● PROVIDED RECORDS
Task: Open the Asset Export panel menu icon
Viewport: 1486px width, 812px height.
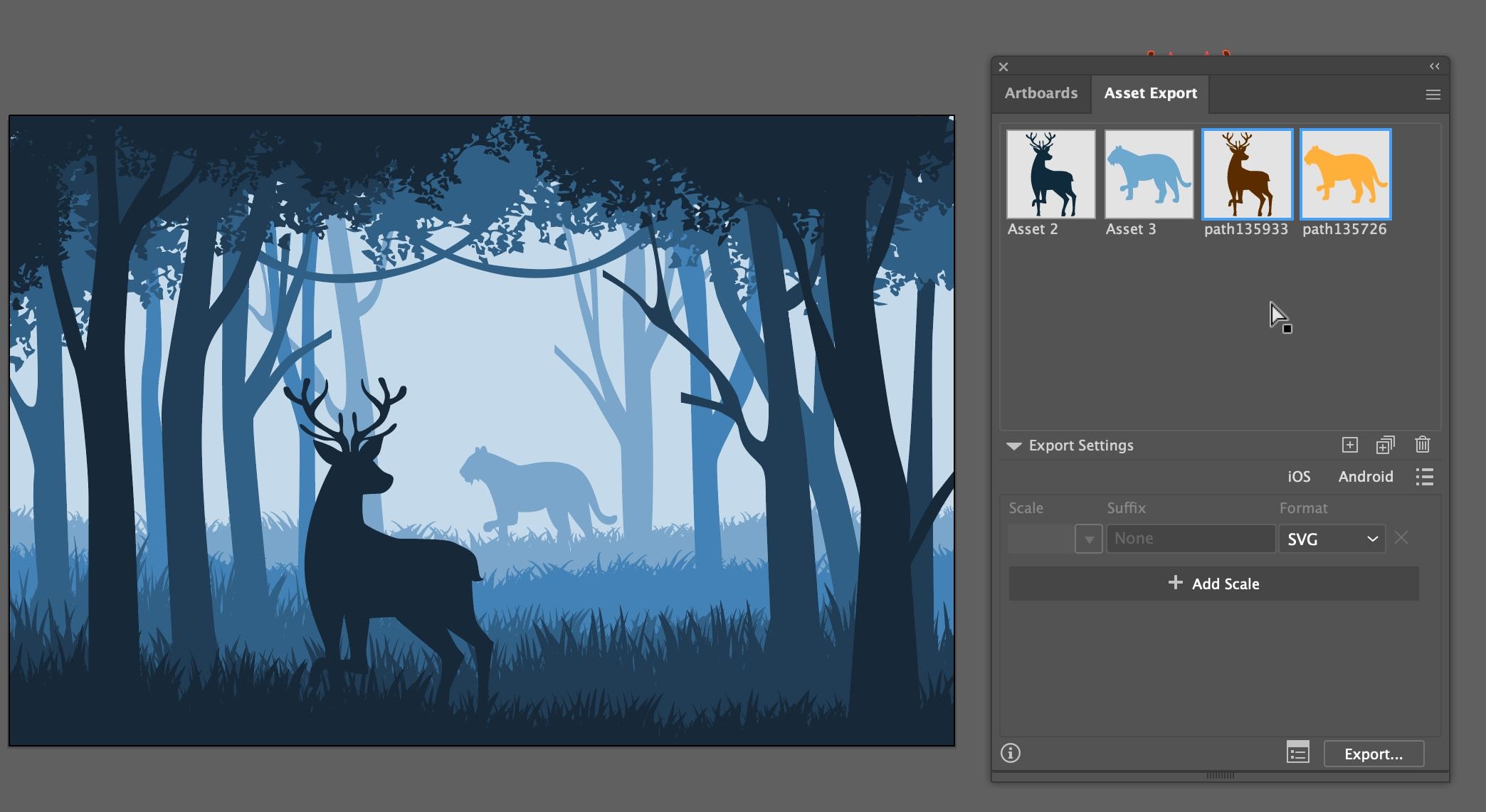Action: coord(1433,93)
...
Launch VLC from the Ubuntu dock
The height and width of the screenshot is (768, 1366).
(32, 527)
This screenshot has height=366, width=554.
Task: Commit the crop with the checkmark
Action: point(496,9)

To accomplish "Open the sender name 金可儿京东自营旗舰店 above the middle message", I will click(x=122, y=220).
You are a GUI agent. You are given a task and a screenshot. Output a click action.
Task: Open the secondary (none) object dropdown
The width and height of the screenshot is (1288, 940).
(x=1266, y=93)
...
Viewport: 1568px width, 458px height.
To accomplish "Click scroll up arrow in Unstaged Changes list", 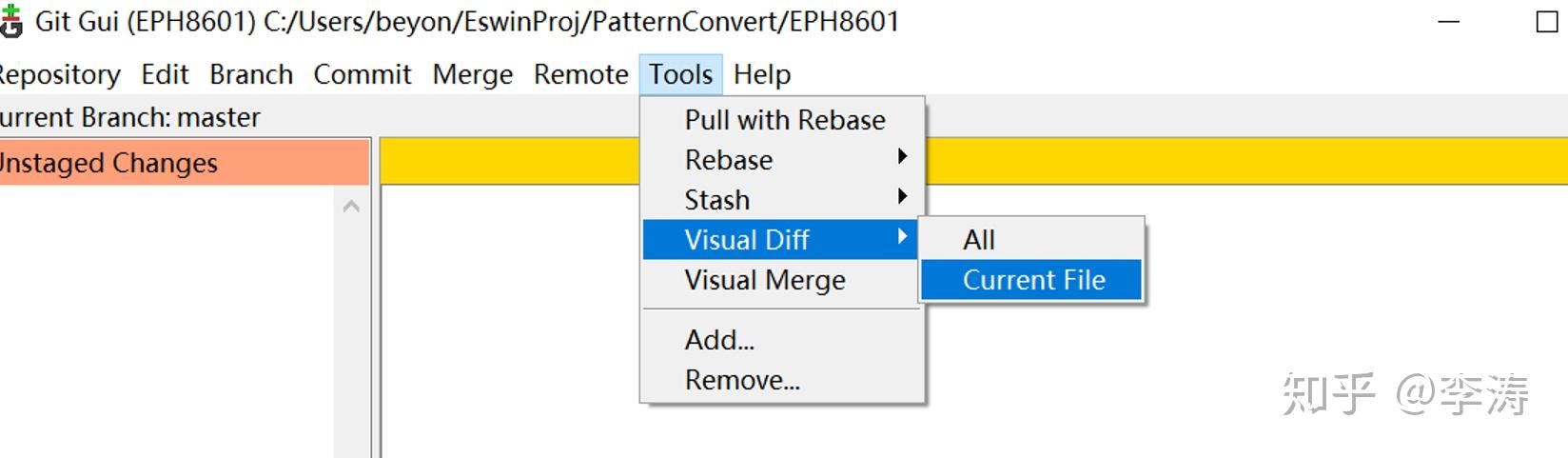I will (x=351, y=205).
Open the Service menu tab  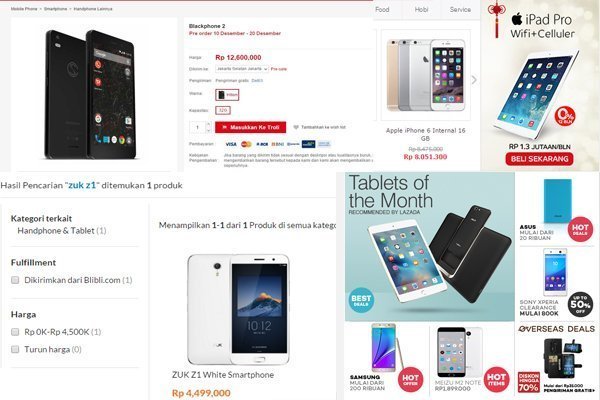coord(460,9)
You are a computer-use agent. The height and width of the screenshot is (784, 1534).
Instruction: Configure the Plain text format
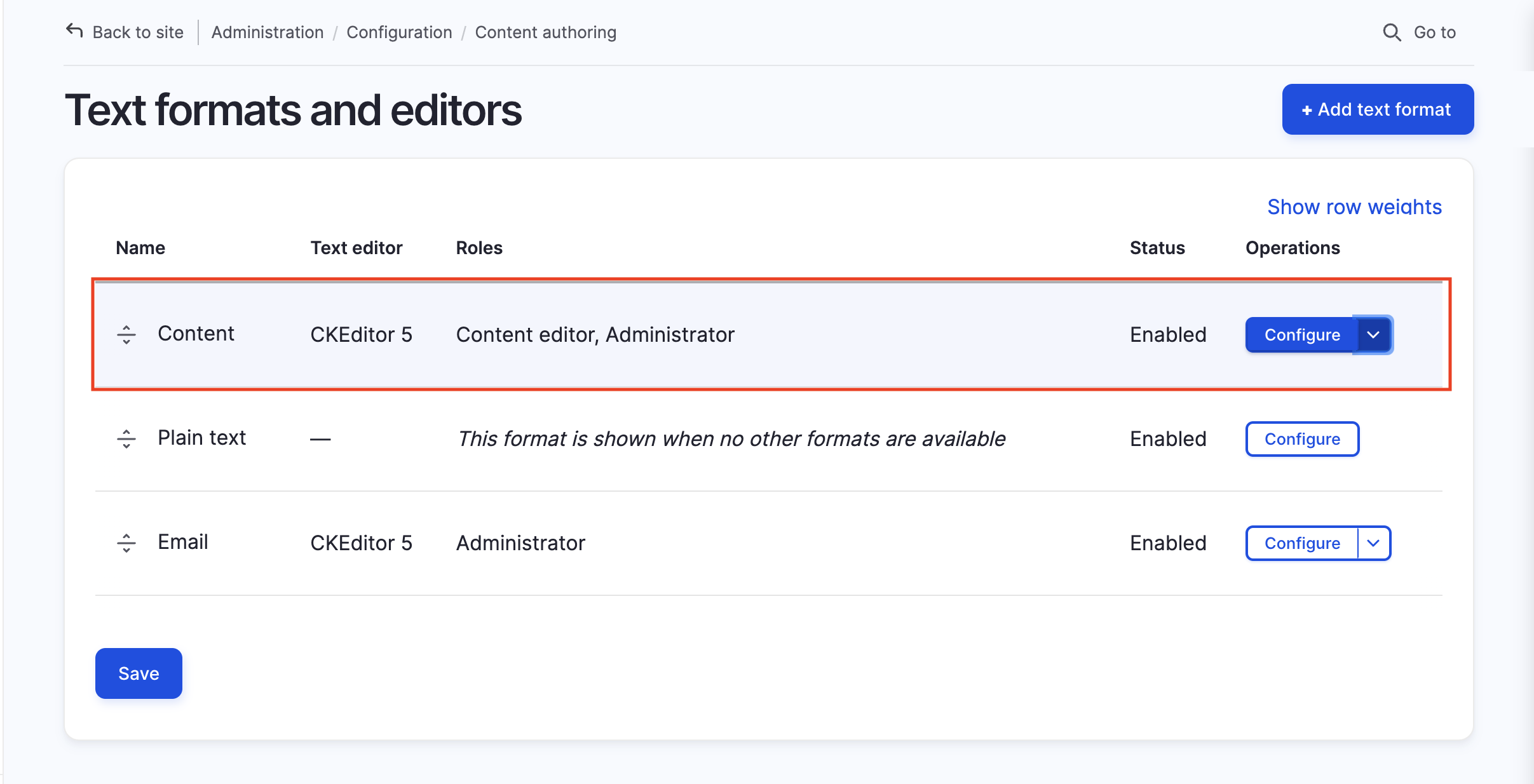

● OBJECTIVE
Rewrite the data between the lines holding "Task: Open the Asset Export panel menu icon" and "Action: coord(1433,93)", inclusive, replacing "panel" with "window" and changing nothing else. Leave the pictures out of your answer.

● SOLUTION FOR THIS PROBLEM
Task: Open the Asset Export window menu icon
Viewport: 1486px width, 812px height.
Action: coord(1433,93)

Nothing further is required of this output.